Unfortunately, the outcome of unexpected workplace safety incidents can sometimes be even more drastic. From 2003 to 2016, 3,414 workers have tragically lost their lives in work-related incidents in Australia.

While there are a portion of workplace incidents every year in Australia which can be constituted as “freak accidents”, many could have been avoided. Effective hazard management not only ensures Australian businesses can stay compliant with the many rigorous rules and regulations in place, such procedures and policies can save lives.

Safety First 

No matter what industry your business operates in, whether you run a construction firm, factory, leisure centre, cleaning company or , “safety first” should be your number one policy . This “safety ethos” should be evident in every employee from the top down. From the moment an employee begins employment with your company, they should be immediately aware of just how seriously the company takes workplace safety.

Every single employee has a role to place in hazard management, and they should recognise that. If an employee reports a potential safety hazard, immediate action should be taken by senior management. Doing so demonstrates to the workforce how much a company appreciates and how committed they are to ensuring worker safety.

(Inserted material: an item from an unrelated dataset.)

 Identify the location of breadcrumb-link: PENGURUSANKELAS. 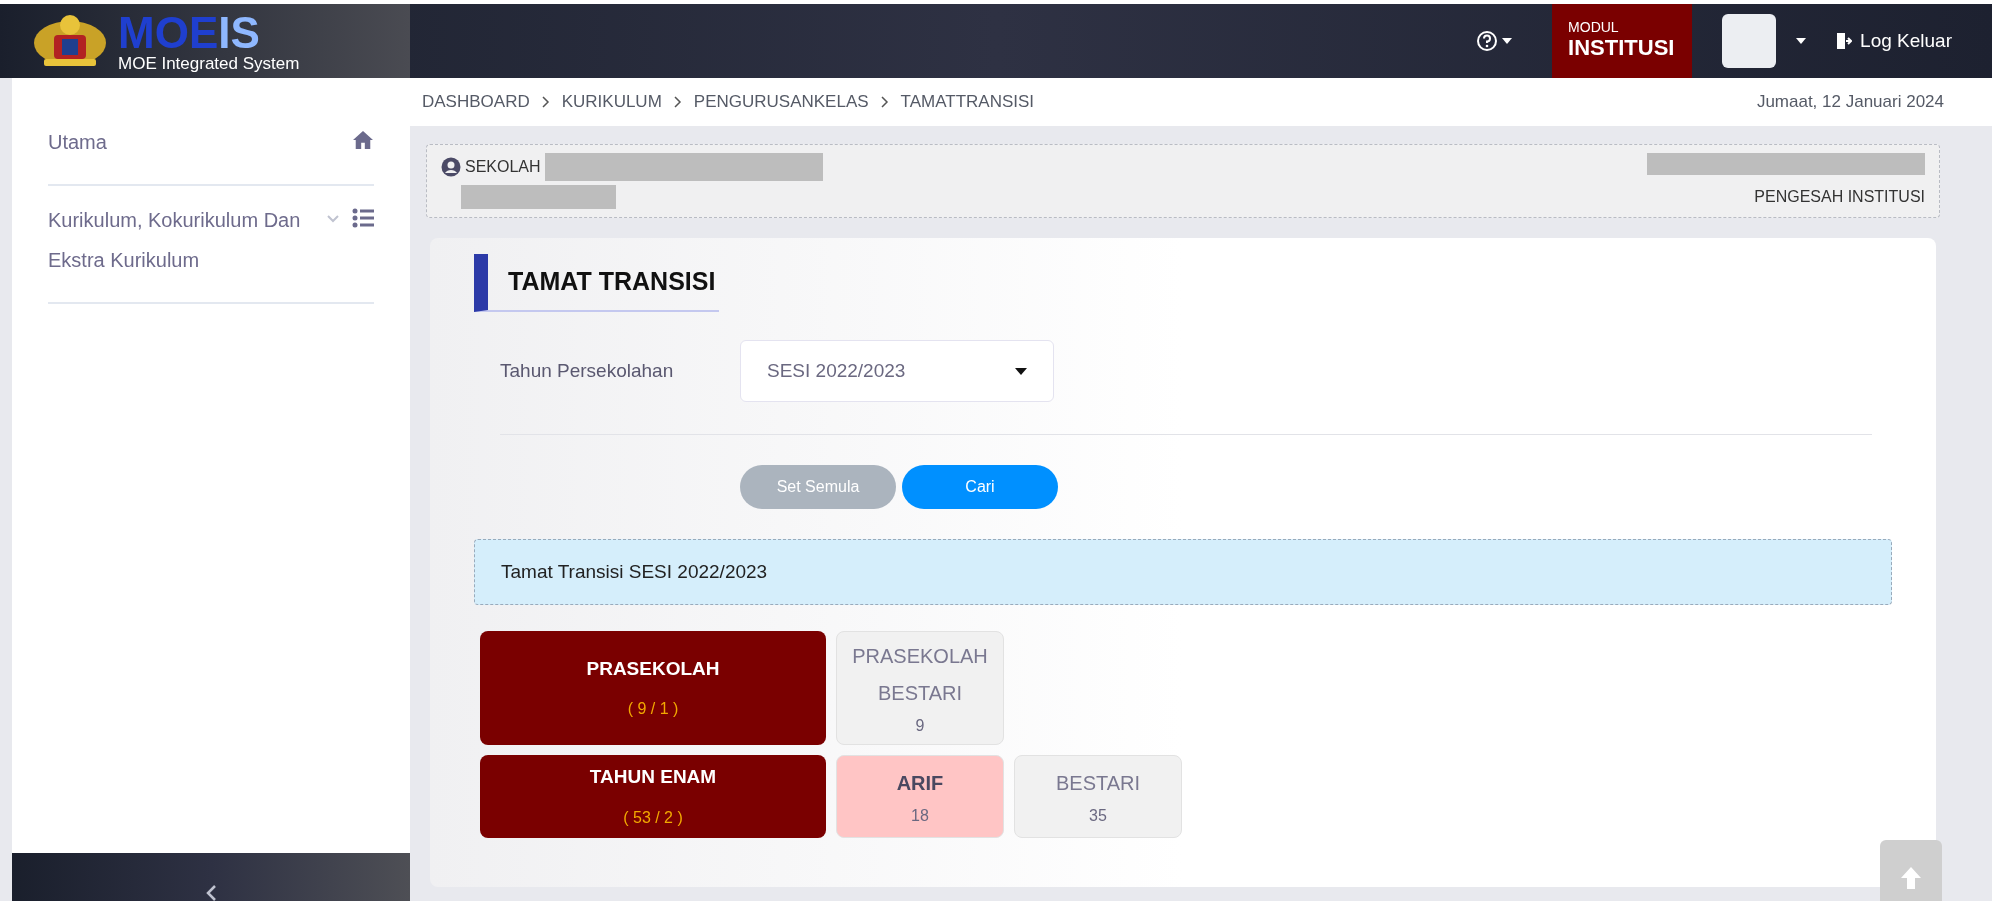
(781, 102).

A workplace that is renowned for a commitment to safety is a much more attractive place to work and studies have shown time and time again that where workers feel safe and valued in their environment, they are more productive.

Knowledge is Power

Empowering employees with knowledge of how to identify hazards, respond to safety issues and conduct their work in a safe manner is key. All new employees should be trained on how to record and report safety hazards and tested on their knowledge of safety policies and procedures. Gaps in safety knowledge are a significant hazard and a key contributor to workplace incidents.

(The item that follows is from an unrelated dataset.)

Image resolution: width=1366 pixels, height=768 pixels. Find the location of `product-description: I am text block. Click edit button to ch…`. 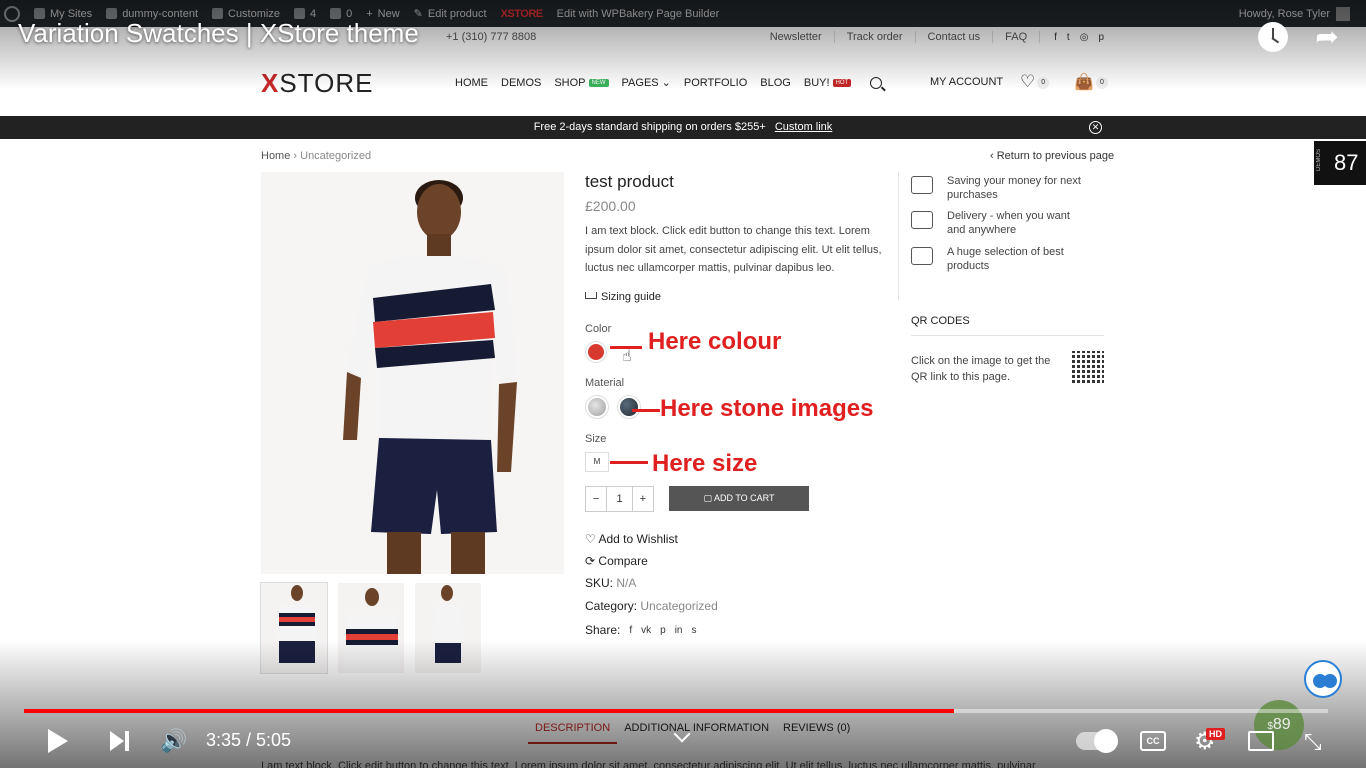

product-description: I am text block. Click edit button to ch… is located at coordinates (734, 250).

Current employees, from every department, and of every level of seniority, should partake in regular safety refresher courses and training. Revisiting safety policies and procedures and regular meetings to discuss hazards and hazard management creates a positive safety culture.

Provide the Right Tools

The use of hazard management software can prove critical in identifying, reporting and resolving potential safety hazards. With so many processes and procedures across the workplace environment, it is easy for hazards to go unnoticed or unreported. Through the use of hazard management software, companies can ensure complete visibility of any potential safety issues.

Having such tools in place ensure recording and reporting hazards are part of everyone’s daily tasks and become immediately visible to senior management. It is all too easy for hazards to get lost in paper or in e-mail chains or miscommunicated otherwise. Hazard management software tools can be deployed across any device, meaning that workers can instantly log and report hazards on the job, anytime, anywhere.

Such software solutions provide visible evidence of a company’s efforts to ensure effective hazard management and can be used to demonstrate legislative compliance during external safety audits.

Get an External Opinion

Even if you think you’ve got safety in hand, get an external view. Employing safety auditors and consultants to regularly review your policies, procedures and processes can help to bring unidentified safety hazards to the fore.

With workers so used to operating a certain way and following the same procedures day in, day out, hazards could be staring them in the face but not be recognised. A fresh set of eyes and insight from external experts helps businesses to ensure total hazard management.

Prevention is always better than cure. Active and effective hazard management protects workers, improves company culture and can protect the longevity of your business.